The meeting would be one of a number that have been convened in light of new intelligence and information learned from the recent failed car bomb attempts in London, ABC reported, citing a senior U.S. administration official.

The unnamed official told ABC the level of concern of a new attack in the United States was now higher than it had been in some time.

The White House had no immediate comment on the report.

Here are your choices for what this story means (there may be more than one correct answer):

A. If there is an imminent threat, requiring an emergency security meeting, then (1) why is it publicized but with no useful information given to the public (2) why is the meeting not scheduled until Thursday? “Bin laden planning to attack America, but not until next Friday?” Did Cheney steal the “For the President’s Use Only” insta-selective-declassification wand again?

B. It will take two days to get the lab tests back on Homeland Security Secretary Chertoff’s “gut feeling” that an attack is likely.
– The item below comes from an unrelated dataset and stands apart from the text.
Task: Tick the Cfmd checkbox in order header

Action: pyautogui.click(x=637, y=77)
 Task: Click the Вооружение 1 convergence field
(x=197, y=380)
His abdomen is flashing pink, now, and the Administration has turned intelligence gathering into navel gazing. For more on Chertoff, read Larisa Alexandrovna (h/t Stephen Parrish).

C. The President needs to couple fear of al Qaeda, 9/11, and the war in Iraq as a distraction from the upcoming report that almost none of the milestones set in the Supplemental Iraq Funding bill two months ago have been met.

D. The President needs to rekindle fears to keep a growing number of Republican Senators from cutting and running on his Iraq policies. None of them will figure out what the British know, that killing people in Iraq does nothing to protect us from home grown terror threats, though there probably is a connection.

E. The President and his party are terrified that the American people hate this war; they have no confidence in the President and 70 percent want a withdrawal by next Spring while over 60 percent think it was a mistake to invade Iraq in the first place.

F. The President fears the American people will agree that Senator Webb’s amendment, which requires that the Pentagon give our combat soldiers sufficient time between deployments to recover, reequip and retrain before being sent back to an impossible mission, is the best way to “support our troops,” and that it means the surge can’t extend beyond next Spring.

G. The President and his party have concluded that Senator Lieberman’s argument that we should “give our troops a break” by not giving them sufficient time between deployments has exposed the President’s supporters to the charge they don’t really support the troops.

H. Or they realize that Senator Graham’s arguments (CSPAN-2 last night) that “we have Al Qaeda on the run” and that the Webb amendment is the equivalent of the U.S. Cavalry “coming to the rescue of al Qaeda” makes Republicans look even more ridiculous.

Frankly, I have a hard time picking a favorite, so I’ll stick with “all of the above.”

The American people can figure out that if there really were a genuine, imminent threat of another attack on US soil it would mean (1) the policy of “fighting them over there so we don’t have to fight them here” has both failed and even worse, likely provoked another attack here and (2) it’s foolhardy to have our forces, including much of your National Guard, bogged down in Iraq.

This President and his party have lost the war, lost the argument for war, betrayed the public’s trust, lost the confidence of the American people and lost the right to govern. It’s time for them to go.